Arrivé aux Pays-Bays depuis le Ghana à l’âge de huit ans, sans aucun papier, Akwasi Frimpong a surmonté de nombreux obstacles pour réaliser son rêve olympique. Ayant déjà manqué deux éditions des Jeux auparavant, d’abord Londres 2012 en tant que sprinter à cause d’une blessure, puis Sotchi 2014 car écarté de l’équipe néerlandaise de bobsleigh, l’athlète de 32 ans a enfin foulé le sol olympique à PyeongChang cette année. Premier skeletoneur de l’histoire du Ghana, il s’est classé 30e.

APRÈS AVOIR RATÉ LES SÉLECTIONS POUR INTÉGRER L’ÉQUIPE NÉERLANDAISE DE BOBSLEIGH À SOTCHI 2014, J’AVAIS L’OPPORTUNITÉ DE RESTER EN EUROPE POUR CONTINUER À CONCOURIR, MAIS J’AI DÉCIDÉ DE RETOURNER AUX ÉTATS-UNIS ET TROUVER UN EMPLOI.

 

AKWASI FRIMPONG

Mais faire de ce rêve une réalité n’a pas été une mince affaire. N’ayant pas pu se qualifier pour Sotchi 2014, Frimpong est retourné vivre aux États-Unis et a abandonné l’entraînement afin de subvenir aux besoins de sa famille. Il a monté sa propre entreprise de vente d’aspirateurs en porte-à-porte, qui lui a permis de financer son rêve de se qualifier pour PyeongChang 2018 en tant que tout premier skeletoneur du Ghana. Ce n’est qu’après avoir obtenu une bourse de la Solidarité Olympique qu’il a pu se concentrer pleinement sur ses objectifs…

La fin d’un rêve ?

« Après avoir raté les sélections pour intégrer l’équipe néerlandaise de bobsleigh à Sotchi 2014, j’avais l’opportunité de rester en Europe pour continuer à concourir, mais j’ai décidé de retourner aux États-Unis [où j’ai fait mes études] et d’y trouver un emploi.
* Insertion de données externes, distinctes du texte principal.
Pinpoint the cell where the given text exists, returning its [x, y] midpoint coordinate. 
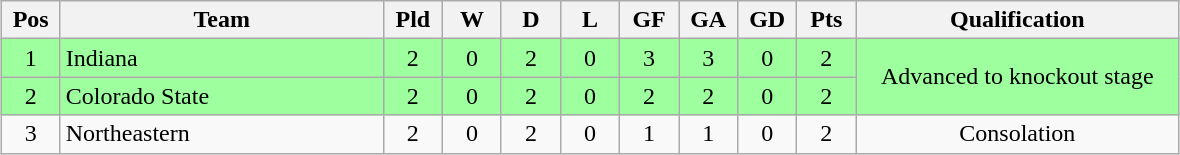
GD [768, 20]
Consolation [1018, 134]
Advanced to knockout stage [1018, 77]
Team [222, 20]
GF [650, 20]
Qualification [1018, 20]
GA [708, 20]
Indiana [222, 58]
Pld [412, 20]
Colorado State [222, 96]
Pos [30, 20]
Pts [826, 20]
W [472, 20]
L [590, 20]
Northeastern [222, 134]
D [530, 20]
Return (x, y) of the center of cell containing provided text 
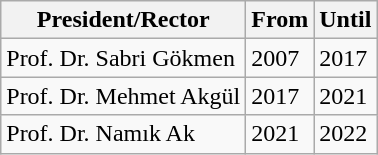
2007 (280, 58)
Prof. Dr. Sabri Gökmen (124, 58)
2022 (346, 134)
President/Rector (124, 20)
Prof. Dr. Namık Ak (124, 134)
Until (346, 20)
From (280, 20)
Prof. Dr. Mehmet Akgül (124, 96)
Find where the given text appears and provide that cell's center as (X, Y) coordinate. 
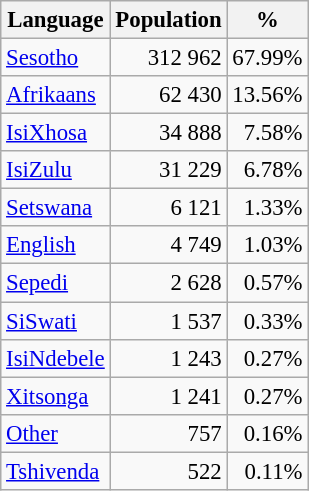
13.56% (268, 95)
312 962 (168, 58)
0.11% (268, 471)
Afrikaans (56, 95)
0.16% (268, 433)
522 (168, 471)
4 749 (168, 245)
757 (168, 433)
6.78% (268, 170)
% (268, 20)
1.33% (268, 208)
Xitsonga (56, 396)
7.58% (268, 133)
Tshivenda (56, 471)
Population (168, 20)
1 537 (168, 321)
IsiNdebele (56, 358)
1 243 (168, 358)
English (56, 245)
IsiXhosa (56, 133)
67.99% (268, 58)
2 628 (168, 283)
31 229 (168, 170)
IsiZulu (56, 170)
62 430 (168, 95)
SiSwati (56, 321)
Language (56, 20)
Setswana (56, 208)
Other (56, 433)
6 121 (168, 208)
1 241 (168, 396)
Sesotho (56, 58)
0.33% (268, 321)
Sepedi (56, 283)
34 888 (168, 133)
1.03% (268, 245)
0.57% (268, 283)
Detect which cell encompasses the target text, then output its (X, Y) center coordinate. 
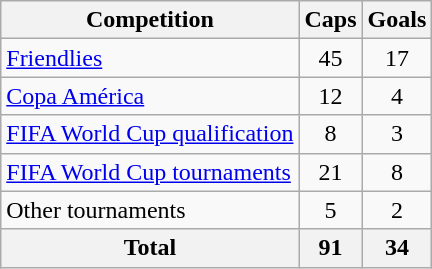
3 (397, 134)
Total (150, 248)
FIFA World Cup qualification (150, 134)
FIFA World Cup tournaments (150, 172)
Copa América (150, 96)
Other tournaments (150, 210)
5 (330, 210)
Goals (397, 20)
34 (397, 248)
45 (330, 58)
Caps (330, 20)
4 (397, 96)
2 (397, 210)
Competition (150, 20)
91 (330, 248)
Friendlies (150, 58)
21 (330, 172)
17 (397, 58)
12 (330, 96)
Provide the [x, y] coordinate of the cell's center where the given text is located.  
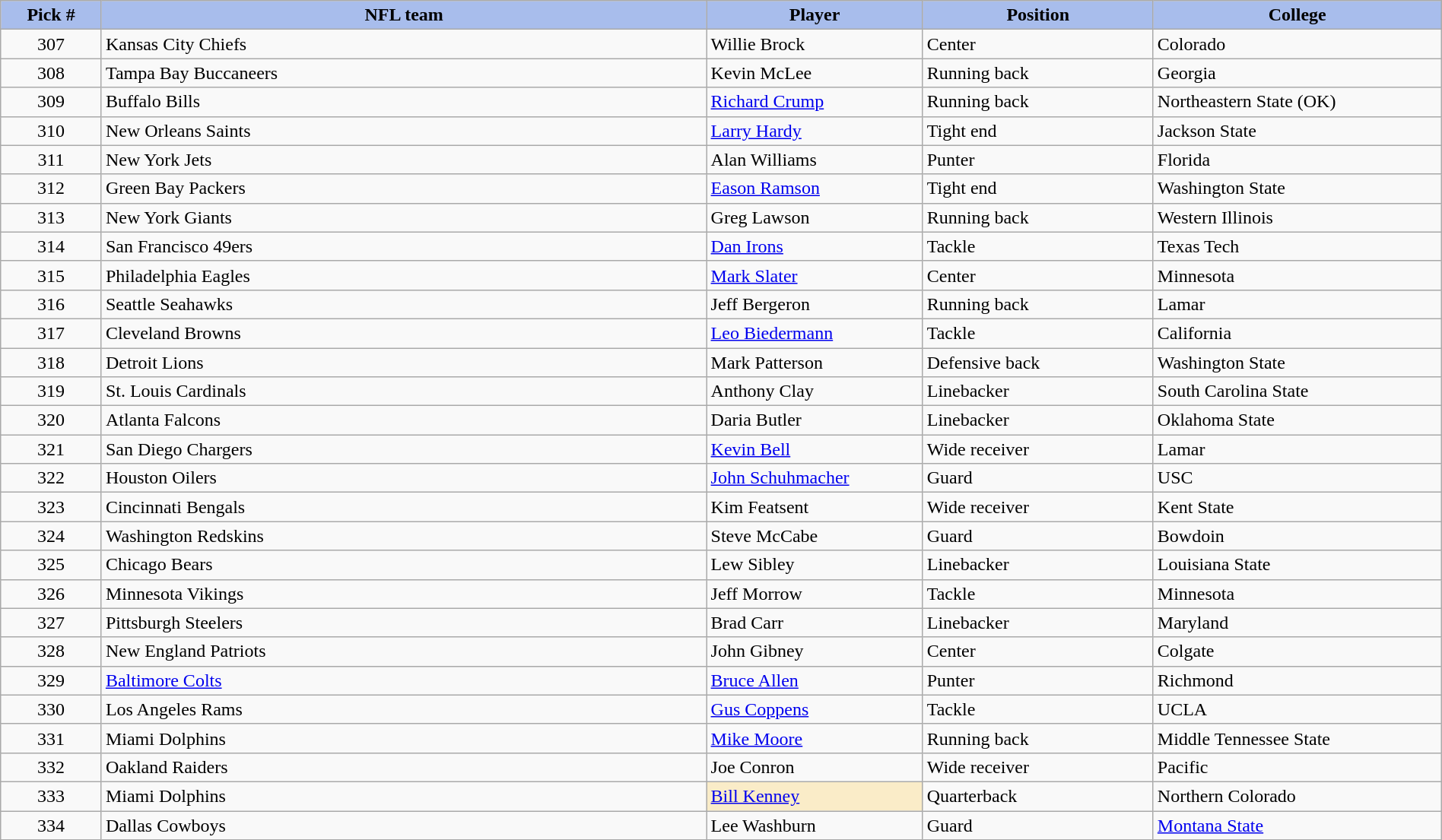
Mark Slater [815, 275]
324 [52, 536]
Position [1037, 15]
Kent State [1297, 507]
Kevin Bell [815, 449]
Bill Kenney [815, 796]
313 [52, 218]
Chicago Bears [404, 565]
Middle Tennessee State [1297, 738]
Minnesota Vikings [404, 594]
330 [52, 710]
Greg Lawson [815, 218]
326 [52, 594]
Jackson State [1297, 131]
John Schuhmacher [815, 478]
Northeastern State (OK) [1297, 102]
309 [52, 102]
Steve McCabe [815, 536]
331 [52, 738]
USC [1297, 478]
Georgia [1297, 73]
Kim Featsent [815, 507]
Gus Coppens [815, 710]
Florida [1297, 160]
Buffalo Bills [404, 102]
317 [52, 333]
Detroit Lions [404, 363]
323 [52, 507]
New England Patriots [404, 652]
Brad Carr [815, 623]
Anthony Clay [815, 392]
Northern Colorado [1297, 796]
Pick # [52, 15]
Maryland [1297, 623]
334 [52, 825]
Oklahoma State [1297, 421]
Defensive back [1037, 363]
Oakland Raiders [404, 767]
319 [52, 392]
Willie Brock [815, 44]
Louisiana State [1297, 565]
Pacific [1297, 767]
Colgate [1297, 652]
316 [52, 304]
333 [52, 796]
San Diego Chargers [404, 449]
Philadelphia Eagles [404, 275]
California [1297, 333]
Bowdoin [1297, 536]
329 [52, 681]
312 [52, 189]
Tampa Bay Buccaneers [404, 73]
New York Giants [404, 218]
Richmond [1297, 681]
321 [52, 449]
320 [52, 421]
Dan Irons [815, 246]
318 [52, 363]
Baltimore Colts [404, 681]
327 [52, 623]
Colorado [1297, 44]
Kevin McLee [815, 73]
New York Jets [404, 160]
South Carolina State [1297, 392]
Eason Ramson [815, 189]
UCLA [1297, 710]
Larry Hardy [815, 131]
St. Louis Cardinals [404, 392]
Leo Biedermann [815, 333]
314 [52, 246]
Alan Williams [815, 160]
Cincinnati Bengals [404, 507]
College [1297, 15]
Cleveland Browns [404, 333]
NFL team [404, 15]
Quarterback [1037, 796]
Jeff Bergeron [815, 304]
John Gibney [815, 652]
Kansas City Chiefs [404, 44]
New Orleans Saints [404, 131]
311 [52, 160]
San Francisco 49ers [404, 246]
308 [52, 73]
322 [52, 478]
Player [815, 15]
Washington Redskins [404, 536]
Montana State [1297, 825]
Los Angeles Rams [404, 710]
Green Bay Packers [404, 189]
310 [52, 131]
Jeff Morrow [815, 594]
315 [52, 275]
Daria Butler [815, 421]
Richard Crump [815, 102]
Pittsburgh Steelers [404, 623]
Lee Washburn [815, 825]
Western Illinois [1297, 218]
Dallas Cowboys [404, 825]
Houston Oilers [404, 478]
Joe Conron [815, 767]
Seattle Seahawks [404, 304]
Lew Sibley [815, 565]
307 [52, 44]
Mike Moore [815, 738]
325 [52, 565]
Bruce Allen [815, 681]
Atlanta Falcons [404, 421]
Mark Patterson [815, 363]
332 [52, 767]
Texas Tech [1297, 246]
328 [52, 652]
Find where the given text appears and provide that cell's center as (X, Y) coordinate. 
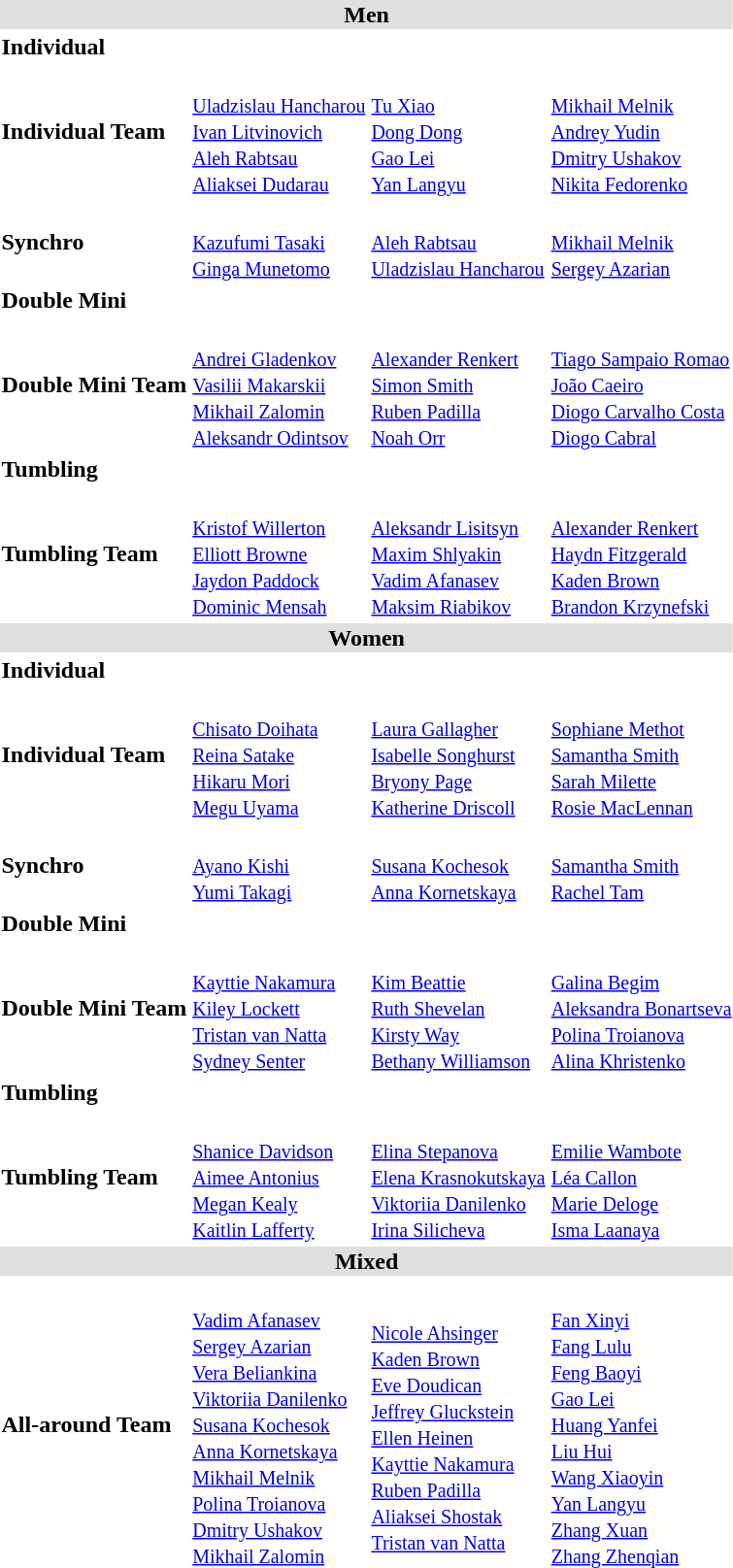
Alexander RenkertSimon SmithRuben PadillaNoah Orr (458, 384)
Mikhail MelnikSergey Azarian (641, 242)
Elina StepanovaElena KrasnokutskayaViktoriia DanilenkoIrina Silicheva (458, 1177)
Women (367, 638)
Tu XiaoDong DongGao LeiYan Langyu (458, 131)
Ayano KishiYumi Takagi (280, 865)
Uladzislau HancharouIvan LitvinovichAleh RabtsauAliaksei Dudarau (280, 131)
Alexander RenkertHaydn FitzgeraldKaden BrownBrandon Krzynefski (641, 553)
Kim BeattieRuth ShevelanKirsty WayBethany Williamson (458, 1008)
Kayttie NakamuraKiley LockettTristan van NattaSydney Senter (280, 1008)
Men (367, 15)
Shanice DavidsonAimee AntoniusMegan KealyKaitlin Lafferty (280, 1177)
Sophiane MethotSamantha SmithSarah MiletteRosie MacLennan (641, 754)
Laura GallagherIsabelle SonghurstBryony PageKatherine Driscoll (458, 754)
Aleksandr LisitsynMaxim ShlyakinVadim AfanasevMaksim Riabikov (458, 553)
Kazufumi TasakiGinga Munetomo (280, 242)
Andrei GladenkovVasilii MakarskiiMikhail ZalominAleksandr Odintsov (280, 384)
Kristof WillertonElliott BrowneJaydon PaddockDominic Mensah (280, 553)
Susana KochesokAnna Kornetskaya (458, 865)
Mixed (367, 1261)
Tiago Sampaio RomaoJoão CaeiroDiogo Carvalho CostaDiogo Cabral (641, 384)
Samantha SmithRachel Tam (641, 865)
Mikhail MelnikAndrey YudinDmitry UshakovNikita Fedorenko (641, 131)
Galina BegimAleksandra BonartsevaPolina TroianovaAlina Khristenko (641, 1008)
Chisato DoihataReina SatakeHikaru MoriMegu Uyama (280, 754)
Emilie WamboteLéa CallonMarie DelogeIsma Laanaya (641, 1177)
Aleh RabtsauUladzislau Hancharou (458, 242)
Pinpoint the cell where the given text exists, returning its (X, Y) midpoint coordinate. 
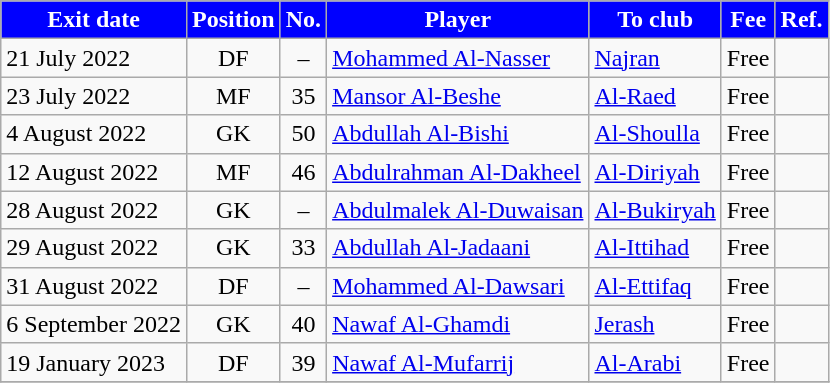
46 (303, 172)
12 August 2022 (94, 172)
To club (655, 20)
Al-Bukiryah (655, 210)
29 August 2022 (94, 248)
Nawaf Al-Mufarrij (458, 362)
21 July 2022 (94, 58)
Mohammed Al-Dawsari (458, 286)
Al-Ittihad (655, 248)
6 September 2022 (94, 324)
19 January 2023 (94, 362)
50 (303, 134)
Position (233, 20)
33 (303, 248)
Ref. (802, 20)
Exit date (94, 20)
Abdulrahman Al-Dakheel (458, 172)
40 (303, 324)
Jerash (655, 324)
Abdullah Al-Jadaani (458, 248)
Najran (655, 58)
Abdulmalek Al-Duwaisan (458, 210)
Al-Raed (655, 96)
No. (303, 20)
Nawaf Al-Ghamdi (458, 324)
39 (303, 362)
Abdullah Al-Bishi (458, 134)
4 August 2022 (94, 134)
Player (458, 20)
Al-Arabi (655, 362)
31 August 2022 (94, 286)
Mansor Al-Beshe (458, 96)
Al-Shoulla (655, 134)
Al-Ettifaq (655, 286)
35 (303, 96)
23 July 2022 (94, 96)
28 August 2022 (94, 210)
Fee (748, 20)
Al-Diriyah (655, 172)
Mohammed Al-Nasser (458, 58)
Return [X, Y] of the center of cell containing provided text 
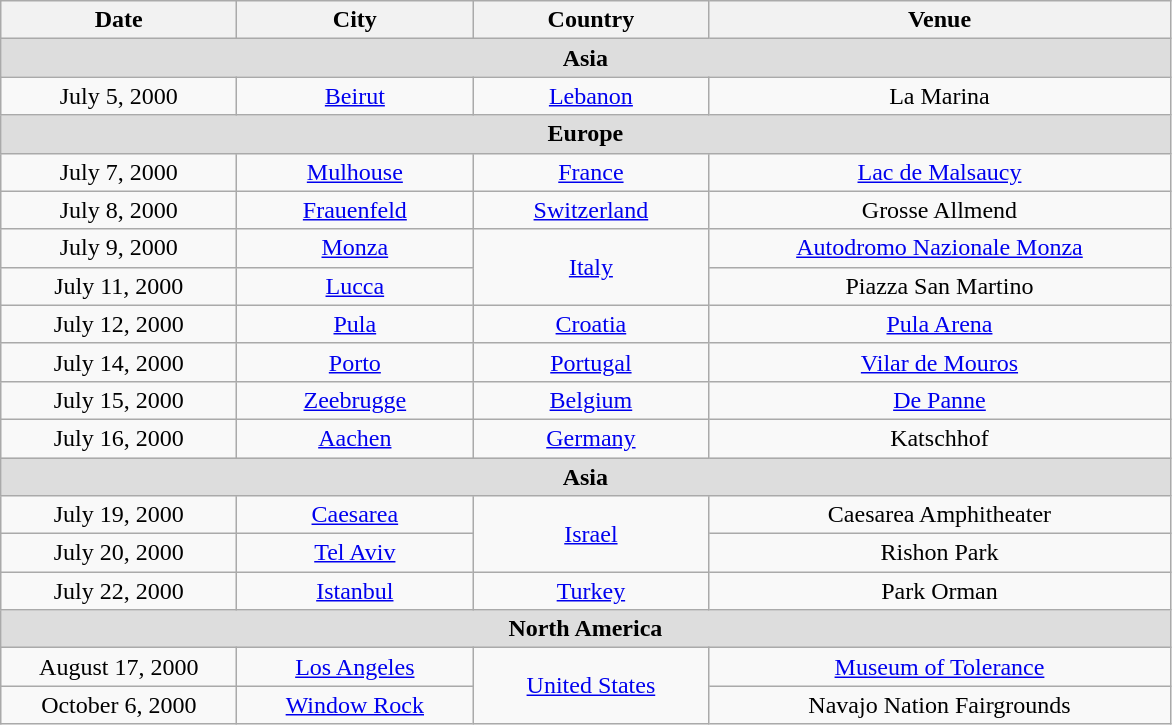
Piazza San Martino [940, 286]
Navajo Nation Fairgrounds [940, 705]
Date [119, 20]
Los Angeles [355, 667]
Pula Arena [940, 324]
July 14, 2000 [119, 362]
Monza [355, 248]
Israel [591, 534]
Lebanon [591, 96]
October 6, 2000 [119, 705]
Lucca [355, 286]
Pula [355, 324]
July 12, 2000 [119, 324]
Zeebrugge [355, 400]
Europe [586, 134]
July 15, 2000 [119, 400]
Croatia [591, 324]
Vilar de Mouros [940, 362]
Park Orman [940, 591]
Caesarea [355, 515]
France [591, 172]
July 8, 2000 [119, 210]
Tel Aviv [355, 553]
Turkey [591, 591]
August 17, 2000 [119, 667]
De Panne [940, 400]
Beirut [355, 96]
City [355, 20]
United States [591, 686]
Istanbul [355, 591]
Grosse Allmend [940, 210]
Autodromo Nazionale Monza [940, 248]
La Marina [940, 96]
Venue [940, 20]
July 11, 2000 [119, 286]
Mulhouse [355, 172]
Porto [355, 362]
July 9, 2000 [119, 248]
July 22, 2000 [119, 591]
North America [586, 629]
Katschhof [940, 438]
Museum of Tolerance [940, 667]
Caesarea Amphitheater [940, 515]
July 16, 2000 [119, 438]
July 19, 2000 [119, 515]
Italy [591, 267]
July 5, 2000 [119, 96]
July 7, 2000 [119, 172]
Rishon Park [940, 553]
Switzerland [591, 210]
Frauenfeld [355, 210]
Belgium [591, 400]
Lac de Malsaucy [940, 172]
Country [591, 20]
Germany [591, 438]
Portugal [591, 362]
July 20, 2000 [119, 553]
Aachen [355, 438]
Window Rock [355, 705]
Return the [X, Y] coordinate for the center point of the cell that contains the specified text.  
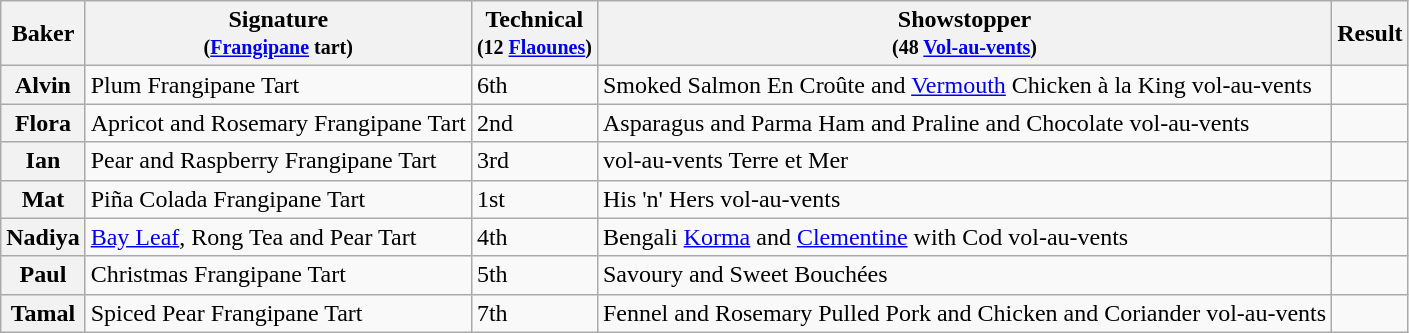
Bengali Korma and Clementine with Cod vol-au-vents [964, 237]
Plum Frangipane Tart [278, 85]
Result [1370, 34]
Bay Leaf, Rong Tea and Pear Tart [278, 237]
vol-au-vents Terre et Mer [964, 161]
Tamal [43, 313]
Savoury and Sweet Bouchées [964, 275]
Signature(Frangipane tart) [278, 34]
Pear and Raspberry Frangipane Tart [278, 161]
Smoked Salmon En Croûte and Vermouth Chicken à la King vol-au-vents [964, 85]
Baker [43, 34]
Ian [43, 161]
His 'n' Hers vol-au-vents [964, 199]
Alvin [43, 85]
Paul [43, 275]
Mat [43, 199]
4th [534, 237]
Asparagus and Parma Ham and Praline and Chocolate vol-au-vents [964, 123]
Spiced Pear Frangipane Tart [278, 313]
6th [534, 85]
5th [534, 275]
Nadiya [43, 237]
Piña Colada Frangipane Tart [278, 199]
Technical(12 Flaounes) [534, 34]
Christmas Frangipane Tart [278, 275]
7th [534, 313]
Flora [43, 123]
Showstopper(48 Vol-au-vents) [964, 34]
3rd [534, 161]
1st [534, 199]
Fennel and Rosemary Pulled Pork and Chicken and Coriander vol-au-vents [964, 313]
2nd [534, 123]
Apricot and Rosemary Frangipane Tart [278, 123]
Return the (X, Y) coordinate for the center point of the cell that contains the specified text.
Je venais de passer pas mal de temps concentré sur la poursuite de mon rêve olympique et j’avais besoin d’une pause. J’avais également besoin de gagner de l’argent, car j’en avais énormément dépensé pour ce rêve. »

Enjeux financiers

« Mon plus grand problème est que je ne suis pas un athlète professionnel rémunéré. Je pratique un sport amateur. Je ne suis pas un joueur de football américain ou de basketball, donc je ne suis pas payé par mon sport. Mon plus grand problème réside là : je ne peux pas subvenir aux besoins de ma famille comme je le voudrais. »

Un soutien crucial

« Je pense que je n’aurais jamais mis les pieds aux Jeux Olympiques sans la bourse de la Solidarité Olympique. Même si on bénéficie de sponsors, ça ne suffit jamais quand on n’est pas athlète professionnel. On reste des athlètes amateurs. Ce n’est vraiment pas simple de combiner famille, emploi, compétitions et déplacements. C’est donc grâce à cette bourse que j’ai pu me rendre aux Jeux. »

Une signification particulière

« Cette bourse m’a beaucoup aidé, car j’ai pu arrêter de vendre des aspirateurs et me concentrer sur ma préparation. J’étais épaté qu’un tel financement existe. Cela a tout changé pour moi. J’ai pu me concentrer sur mon sport à 100 %, chose essentielle. J’ai développé mes compétences d’athlète et réussi à me qualifier pour les Jeux, car j’étais enfin en mesure de me rendre à plus de tournois afin d’obtenir des points de qualification. »

De l’argent bien dépensé

« Je suis très reconnaissant au CIO d’avoir créé la Solidarité Olympique. Comme je l’ai dit, je n’aurais pas pu participer aux Jeux sans la bourse, cela montre donc à quel point la Solidarité Olympique est importante. Ils auraient pu dépenser cet argent autrement, mais ils ont choisi de penser aux athlètes et de nous soutenir. C’est super. On s’entraîne, on rêve d’aller aux Jeux et ils organisent cet événement, mais surtout, ils vous aident à y parvenir. Ce soutien vous permet d’atteindre un bon niveau et de ne pas vous ridiculiser aux Jeux. Même si je suis arrivé dernier à PyeongChang, j’ai prouvé que j’avais ma place aux côtés des meilleurs, car j’ai eu les moyens de m’entraîner et de faire appel à des entraîneurs. »

MON PLUS GRAND PROBLÈME EST QUE JE NE SUIS PAS UN ATHLÈTE PROFESSIONNEL RÉMUNÉRÉ. JE PRATIQUE UN SPORT AMATEUR.